Low enough that the CAT can/will have a conversation with ME, think treating is the right focus, not the testing "proof". Experience is a cranky teacher, wish she were more gentle.
Don't remember where precisely, think I saw an article about Diabetes & Anxiety Attacks.... see if I can find it. BDI maybe?
I agree with you that our attention while low should focus on treatment rather than actual BG status.
I need that feedback, however. Every once in a while I experience a hard-charging low that requires repeated treatments to tame. If I don’t monitor the number, then the low wins. I won’t let that happen!
I am bemused by your coloring your experience, or Life, as female. It reminds me of the world-wide convention of referring to boats as female.
Good question. I had to make sure that I knew what my low number was....I feel lows but not highs....so when my numbers would be under 80,,,,knew it was time to DO something....do you know what to do when you go low? Are you sure you have the proper things with you for treating those lows? Do you have a medi alert bracelet or necklace and info in your wallet to tell people what to do if you can't tell them yourself? Being in control BEFORE the situation arises, makes me feel more in control when I do have lows. What parts make you freak out, and what can you do to eliminate or handle those?
--I am bemused
Smiling briefly, with a quick nod in response
I don't usually panic when my BG goes low, but on occasion I do. When I do, I repeat a mantra in my mind to calm myself down and stay focused on getting some quick carbs. Sometimes it's just a word with a pleasant and calm association, like "flower", and sometimes a phrase, like "I'll be fine". For me it really helps.

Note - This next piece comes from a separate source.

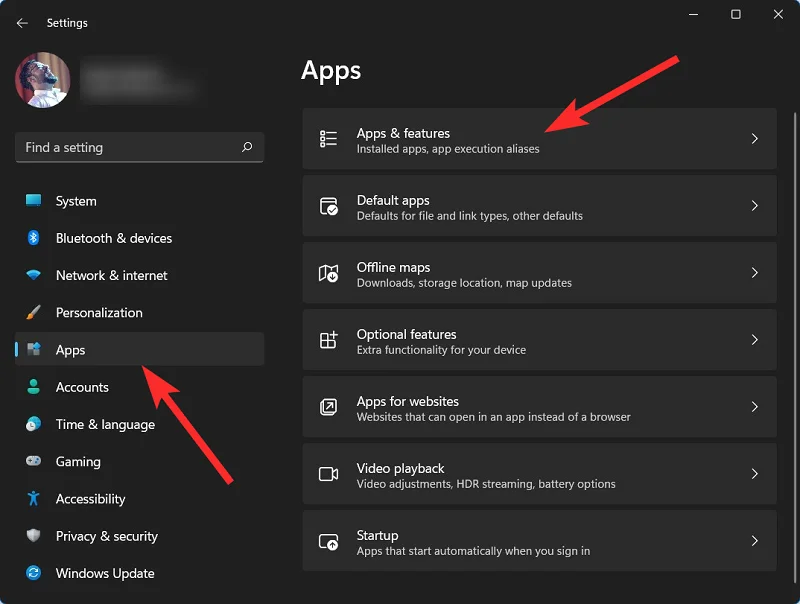Click the Apps & features list icon
Screen dimensions: 800x604
[328, 139]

Like many others here, I don't feel my lows. That was the primary reason in my getting a Dexcom CGM.
Over the years, I have developed a bit of a system to help me when my sugar has bombed.
I will immediately treat with some juice measured at 4oz. Type of juice doesn't really make a huge difference since the majority come in around 28-32g carb, so a half serving.

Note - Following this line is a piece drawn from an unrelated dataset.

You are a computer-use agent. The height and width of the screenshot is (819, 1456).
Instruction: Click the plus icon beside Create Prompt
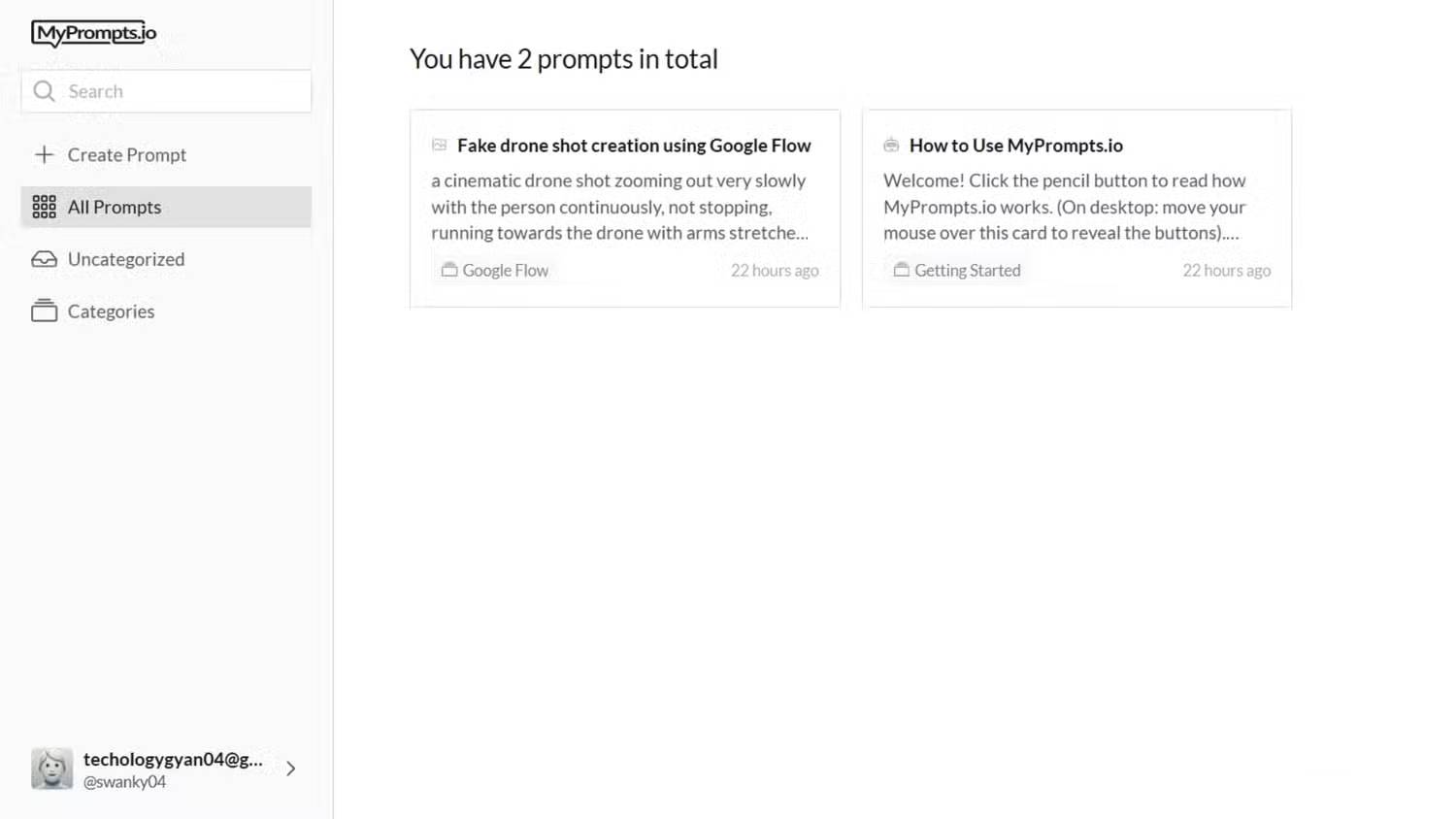pyautogui.click(x=44, y=154)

I suppose this is in line with the 15/15 rule though it is unintentional.
Then I make myself a snack with a known carb number and that I have experience with in knowing how it will affect me. Most typically, a sandwich.
So, half a glass of juice and a sandwich (usually about 36g carb including bread) and then I measure IOB, BG and Carb to dose for it.

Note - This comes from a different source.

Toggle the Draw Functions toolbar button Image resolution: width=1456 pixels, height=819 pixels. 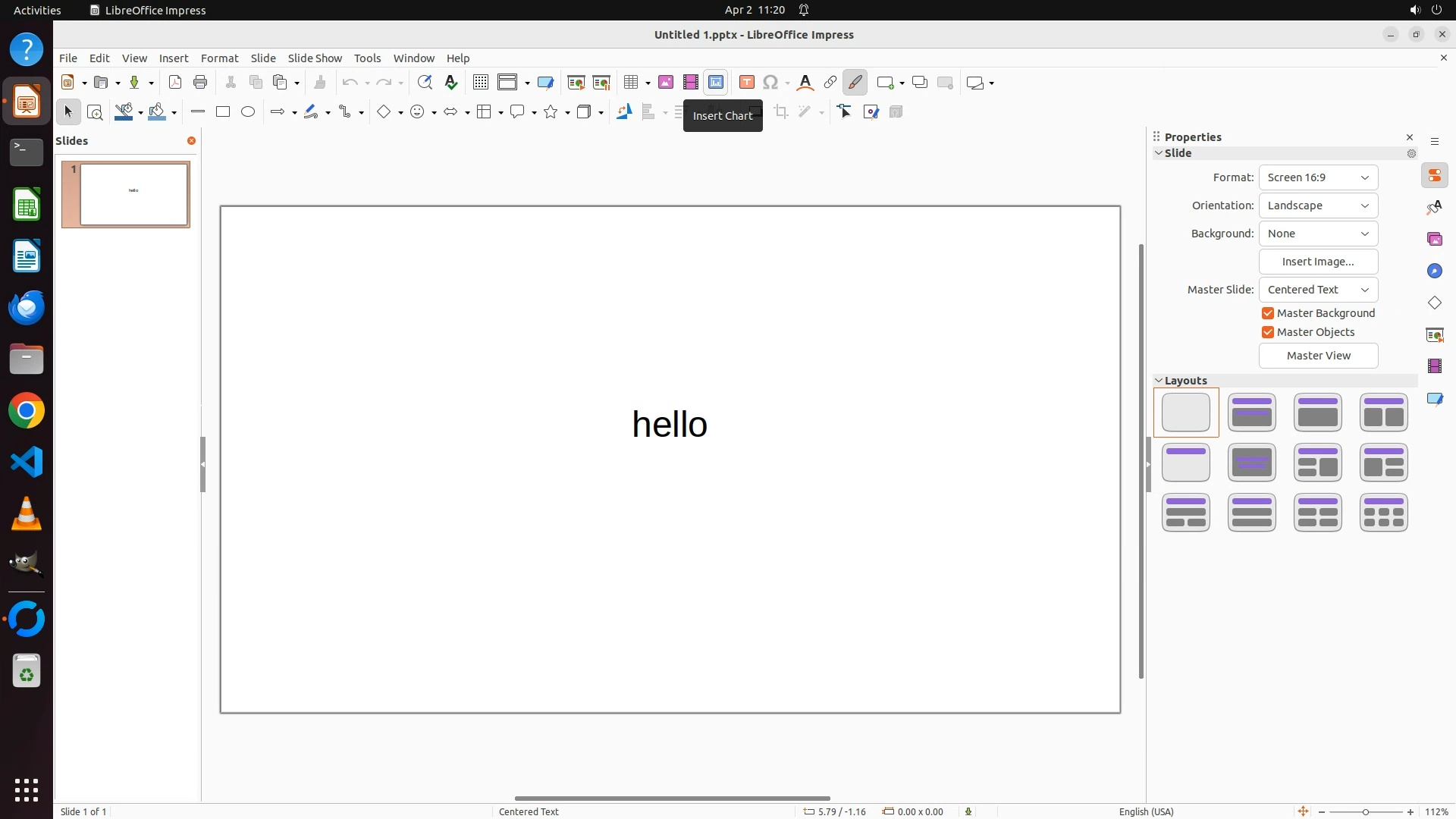click(855, 83)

The proteins from the meat and cheese along with the carbs from the bread tend to not spike me and keep me on an even keel for a couple hours without the massively sick feeling from over treating a low.
I hope this helps a bit. I know it can be scary, but as long as you keep your head and think to yourself about what is happening and what you need to do to fix it, it gets easier to deal with. For me, having this routine helps both in allowing me to keep calm and to treat without overdoing it and feeling sick after.
I know your new, but do you have people around you that you trust can recognize symptoms of low bs in you before you get to, like, 30? Sometime a little teamwork can make me feel less freaked out (when I'm having frequent lows). P.S. Some of my friends are really good at recognizing low blood glucose and dealing with me when I have low blood sugar, and some (otherwise really good people) are not good at it. Some people panic, which makes me panic, which makes the whole event 100% more difficult. I think the smartest thing they can do, for me, is to say nothing, put a candy bar next to me, and walk away. If they come back and I'm out cold, then they can always call 911.
The OP isn't new, I think she's been here since I've been here, c. 2009ish...
Oops, sorry. Thought you posted 'new to insulin,' somewhere. That must have been somebody else. My bad.